Data entries

++++++

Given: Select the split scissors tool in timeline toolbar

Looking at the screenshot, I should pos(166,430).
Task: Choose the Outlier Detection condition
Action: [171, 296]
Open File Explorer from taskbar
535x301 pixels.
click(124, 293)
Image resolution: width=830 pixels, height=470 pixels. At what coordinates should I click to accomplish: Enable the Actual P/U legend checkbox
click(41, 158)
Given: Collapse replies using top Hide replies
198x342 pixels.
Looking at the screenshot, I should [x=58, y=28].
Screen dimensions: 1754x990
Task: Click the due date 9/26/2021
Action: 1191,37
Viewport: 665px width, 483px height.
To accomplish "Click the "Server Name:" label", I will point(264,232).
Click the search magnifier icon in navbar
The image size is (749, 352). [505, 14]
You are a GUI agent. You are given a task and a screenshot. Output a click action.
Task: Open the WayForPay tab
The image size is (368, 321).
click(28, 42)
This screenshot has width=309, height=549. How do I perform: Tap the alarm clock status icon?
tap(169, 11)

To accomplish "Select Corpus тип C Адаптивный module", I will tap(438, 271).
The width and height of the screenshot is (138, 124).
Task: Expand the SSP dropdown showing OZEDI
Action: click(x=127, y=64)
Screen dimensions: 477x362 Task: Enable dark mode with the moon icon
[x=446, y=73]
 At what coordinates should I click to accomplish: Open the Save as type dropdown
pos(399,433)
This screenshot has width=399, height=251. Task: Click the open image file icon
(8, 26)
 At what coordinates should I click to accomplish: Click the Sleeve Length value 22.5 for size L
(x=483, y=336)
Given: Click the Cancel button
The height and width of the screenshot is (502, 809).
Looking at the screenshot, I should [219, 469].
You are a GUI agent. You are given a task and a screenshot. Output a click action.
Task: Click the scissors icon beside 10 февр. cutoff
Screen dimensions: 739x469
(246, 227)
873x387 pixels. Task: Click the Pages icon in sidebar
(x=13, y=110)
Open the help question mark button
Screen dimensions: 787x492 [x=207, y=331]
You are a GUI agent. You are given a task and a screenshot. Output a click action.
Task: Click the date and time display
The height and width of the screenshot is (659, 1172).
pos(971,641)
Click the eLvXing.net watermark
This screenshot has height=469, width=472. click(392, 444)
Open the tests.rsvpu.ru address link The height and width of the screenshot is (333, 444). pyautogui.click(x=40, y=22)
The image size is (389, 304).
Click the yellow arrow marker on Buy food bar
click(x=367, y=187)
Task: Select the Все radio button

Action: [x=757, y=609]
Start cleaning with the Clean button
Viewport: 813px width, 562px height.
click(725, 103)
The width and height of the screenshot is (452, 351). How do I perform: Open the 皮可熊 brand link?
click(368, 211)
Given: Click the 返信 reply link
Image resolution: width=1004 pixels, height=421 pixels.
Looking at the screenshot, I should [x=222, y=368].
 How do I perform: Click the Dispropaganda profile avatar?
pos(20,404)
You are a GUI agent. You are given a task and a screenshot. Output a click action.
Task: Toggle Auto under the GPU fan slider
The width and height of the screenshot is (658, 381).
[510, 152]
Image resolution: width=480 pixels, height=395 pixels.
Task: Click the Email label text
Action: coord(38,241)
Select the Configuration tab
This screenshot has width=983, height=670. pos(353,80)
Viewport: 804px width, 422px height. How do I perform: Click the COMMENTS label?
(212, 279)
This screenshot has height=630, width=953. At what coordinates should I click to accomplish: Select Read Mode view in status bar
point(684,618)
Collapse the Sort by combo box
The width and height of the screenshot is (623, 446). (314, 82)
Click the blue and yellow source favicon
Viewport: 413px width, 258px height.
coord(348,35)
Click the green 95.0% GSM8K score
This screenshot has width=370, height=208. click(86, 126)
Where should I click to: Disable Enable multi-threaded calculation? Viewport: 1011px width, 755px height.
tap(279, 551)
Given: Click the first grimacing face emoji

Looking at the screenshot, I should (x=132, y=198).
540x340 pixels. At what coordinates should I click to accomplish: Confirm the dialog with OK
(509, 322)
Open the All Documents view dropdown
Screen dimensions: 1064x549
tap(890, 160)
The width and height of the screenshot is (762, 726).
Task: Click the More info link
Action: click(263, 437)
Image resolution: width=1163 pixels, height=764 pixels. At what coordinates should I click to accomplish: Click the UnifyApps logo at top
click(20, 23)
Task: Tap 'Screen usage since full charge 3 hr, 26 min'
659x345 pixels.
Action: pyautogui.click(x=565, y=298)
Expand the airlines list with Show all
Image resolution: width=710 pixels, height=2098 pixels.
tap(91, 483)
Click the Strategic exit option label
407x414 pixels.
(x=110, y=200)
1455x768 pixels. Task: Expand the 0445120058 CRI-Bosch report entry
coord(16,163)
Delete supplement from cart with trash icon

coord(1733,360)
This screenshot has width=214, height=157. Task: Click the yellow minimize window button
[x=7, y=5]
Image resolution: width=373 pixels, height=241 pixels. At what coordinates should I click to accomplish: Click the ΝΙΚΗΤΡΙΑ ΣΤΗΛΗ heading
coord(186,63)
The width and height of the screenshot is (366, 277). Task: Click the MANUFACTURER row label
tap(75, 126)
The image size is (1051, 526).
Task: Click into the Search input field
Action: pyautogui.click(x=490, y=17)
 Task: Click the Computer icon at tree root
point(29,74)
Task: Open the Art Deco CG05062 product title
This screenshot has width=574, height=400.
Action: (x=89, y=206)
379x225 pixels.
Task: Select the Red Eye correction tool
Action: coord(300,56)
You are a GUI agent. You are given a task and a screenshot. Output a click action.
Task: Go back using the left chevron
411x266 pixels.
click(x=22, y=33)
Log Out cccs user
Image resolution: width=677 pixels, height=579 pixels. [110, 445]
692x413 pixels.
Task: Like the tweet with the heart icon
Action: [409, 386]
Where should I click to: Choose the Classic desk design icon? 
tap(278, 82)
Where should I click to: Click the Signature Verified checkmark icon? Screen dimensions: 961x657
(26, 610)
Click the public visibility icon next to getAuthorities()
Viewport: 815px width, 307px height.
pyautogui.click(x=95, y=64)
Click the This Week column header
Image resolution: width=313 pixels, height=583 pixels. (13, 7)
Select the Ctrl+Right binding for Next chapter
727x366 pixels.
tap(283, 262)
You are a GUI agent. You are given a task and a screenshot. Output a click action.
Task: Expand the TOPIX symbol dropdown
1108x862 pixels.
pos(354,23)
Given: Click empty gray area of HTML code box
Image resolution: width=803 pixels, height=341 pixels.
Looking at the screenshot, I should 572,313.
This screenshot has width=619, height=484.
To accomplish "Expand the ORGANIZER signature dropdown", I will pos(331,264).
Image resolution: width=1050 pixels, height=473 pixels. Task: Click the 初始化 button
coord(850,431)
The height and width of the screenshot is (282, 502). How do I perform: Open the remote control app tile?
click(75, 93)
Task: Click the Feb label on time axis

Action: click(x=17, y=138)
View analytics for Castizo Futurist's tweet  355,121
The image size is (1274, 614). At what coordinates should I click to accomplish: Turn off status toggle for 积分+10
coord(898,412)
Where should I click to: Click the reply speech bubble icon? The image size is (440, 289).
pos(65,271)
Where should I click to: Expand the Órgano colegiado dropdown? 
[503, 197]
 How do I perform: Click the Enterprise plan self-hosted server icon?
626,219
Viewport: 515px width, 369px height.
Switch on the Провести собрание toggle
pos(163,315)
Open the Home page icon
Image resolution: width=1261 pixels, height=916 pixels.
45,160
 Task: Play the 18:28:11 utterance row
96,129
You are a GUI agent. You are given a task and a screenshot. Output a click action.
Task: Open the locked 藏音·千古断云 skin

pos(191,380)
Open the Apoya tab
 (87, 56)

++++++

Requirement
Give back exactly the lines above, from the line containing "Image resolution: width=1050" through the line containing "Open the Home page icon", with both end lines and nothing more.

Your solution
Image resolution: width=1050 pixels, height=473 pixels. Task: Click the 初始化 button
coord(850,431)
The height and width of the screenshot is (282, 502). How do I perform: Open the remote control app tile?
click(75, 93)
Task: Click the Feb label on time axis

Action: click(x=17, y=138)
View analytics for Castizo Futurist's tweet  355,121
The image size is (1274, 614). At what coordinates should I click to accomplish: Turn off status toggle for 积分+10
coord(898,412)
Where should I click to: Click the reply speech bubble icon? The image size is (440, 289).
pos(65,271)
Where should I click to: Expand the Órgano colegiado dropdown? 
[503, 197]
 How do I perform: Click the Enterprise plan self-hosted server icon?
626,219
Viewport: 515px width, 369px height.
Switch on the Провести собрание toggle
pos(163,315)
Open the Home page icon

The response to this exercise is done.